De commissie is voorts – anders dan de Klachtencommissie van de zorginstelling – van oordeel dat de zorginstelling tekort is geschoten in de communicatie met cliënte. Immers, vast staat dat de door cliënte in het weekend van 25 augustus 2018 verzonden apps en e-mails pas na het weekend zijn gelezen. De commissie is van oordeel dat de zorginstelling, die cliënte kennelijk heeft aangeboden om zich ook via WhatsApp en e-mail tot de zorginstelling te kunnen wenden, zich niet achteraf op het standpunt kan stellen dat deze middelen niet zijn bedoeld om met elkaar te communiceren, maar uitsluitend om te ventileren.

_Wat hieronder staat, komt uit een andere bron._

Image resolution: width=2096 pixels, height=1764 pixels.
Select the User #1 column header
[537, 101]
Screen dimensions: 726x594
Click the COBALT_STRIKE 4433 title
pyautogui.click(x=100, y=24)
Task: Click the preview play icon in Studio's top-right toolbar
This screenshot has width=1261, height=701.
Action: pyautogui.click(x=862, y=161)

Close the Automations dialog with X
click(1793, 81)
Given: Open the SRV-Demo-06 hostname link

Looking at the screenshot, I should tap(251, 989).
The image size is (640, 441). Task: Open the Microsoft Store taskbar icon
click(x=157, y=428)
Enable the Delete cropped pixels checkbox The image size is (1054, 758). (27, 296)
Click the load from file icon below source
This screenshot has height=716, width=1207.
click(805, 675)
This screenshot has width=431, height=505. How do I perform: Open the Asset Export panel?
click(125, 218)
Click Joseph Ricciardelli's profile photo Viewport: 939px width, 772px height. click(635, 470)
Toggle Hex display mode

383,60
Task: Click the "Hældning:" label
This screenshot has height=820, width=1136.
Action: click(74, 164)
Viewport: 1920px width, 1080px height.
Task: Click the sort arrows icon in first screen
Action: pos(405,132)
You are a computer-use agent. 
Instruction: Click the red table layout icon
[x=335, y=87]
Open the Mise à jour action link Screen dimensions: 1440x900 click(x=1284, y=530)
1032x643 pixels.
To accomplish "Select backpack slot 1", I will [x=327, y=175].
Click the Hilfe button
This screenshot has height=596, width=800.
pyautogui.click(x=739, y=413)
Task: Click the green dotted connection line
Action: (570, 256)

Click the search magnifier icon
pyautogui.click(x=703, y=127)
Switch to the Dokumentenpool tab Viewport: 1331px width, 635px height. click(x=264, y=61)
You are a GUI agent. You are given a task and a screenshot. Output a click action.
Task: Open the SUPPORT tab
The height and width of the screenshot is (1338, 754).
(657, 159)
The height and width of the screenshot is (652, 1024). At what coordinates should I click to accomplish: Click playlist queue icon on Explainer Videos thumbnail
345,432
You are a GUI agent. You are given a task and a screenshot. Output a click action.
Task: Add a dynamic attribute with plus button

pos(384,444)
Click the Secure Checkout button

Uit het voorgaande volgt dat de zorginstelling naar het oordeel van de commissie tekort is geschoten in de uitvoering van de behandelingsovereenkomst en dat de klacht van cliënte derhalve gegrond is.

Nu de klacht van cliënte gegrond wordt verklaard, ziet de commissie voorts aanleiding de zorginstelling te veroordelen tot vergoeding aan cliënte van het door haar betaalde klachtengeld, zijnde een bedrag van € 52,50.

Hetgeen partijen ieder voor zich verder nog naar voren hebben gebracht, behoeft geen verdere bespreking, nu dat niet tot een ander oordeel kan leiden.

Derhalve beslist de commissie als volgt.

Beslissing
De commissie verklaart de klacht van cliënte gegrond en bepaalt dat de zorginstelling overeenkomstig het reglement van de commissie aan cliënte het klachtengeld ten bedrage van € 52,50 dient te vergoeden.

Aldus beslist op 17 april 2019  door de Geschillencommissie Geestelijke Gezondheidszorg, bestaande uit de heer mr. H.A. van Gameren, voorzitter, mevrouw dr. N.D. Veen en de heer mr. S. Sierksma, leden, waarbij mevrouw mr. drs. I.M. van Trier als plaatsvervangend secretaris fungeerde.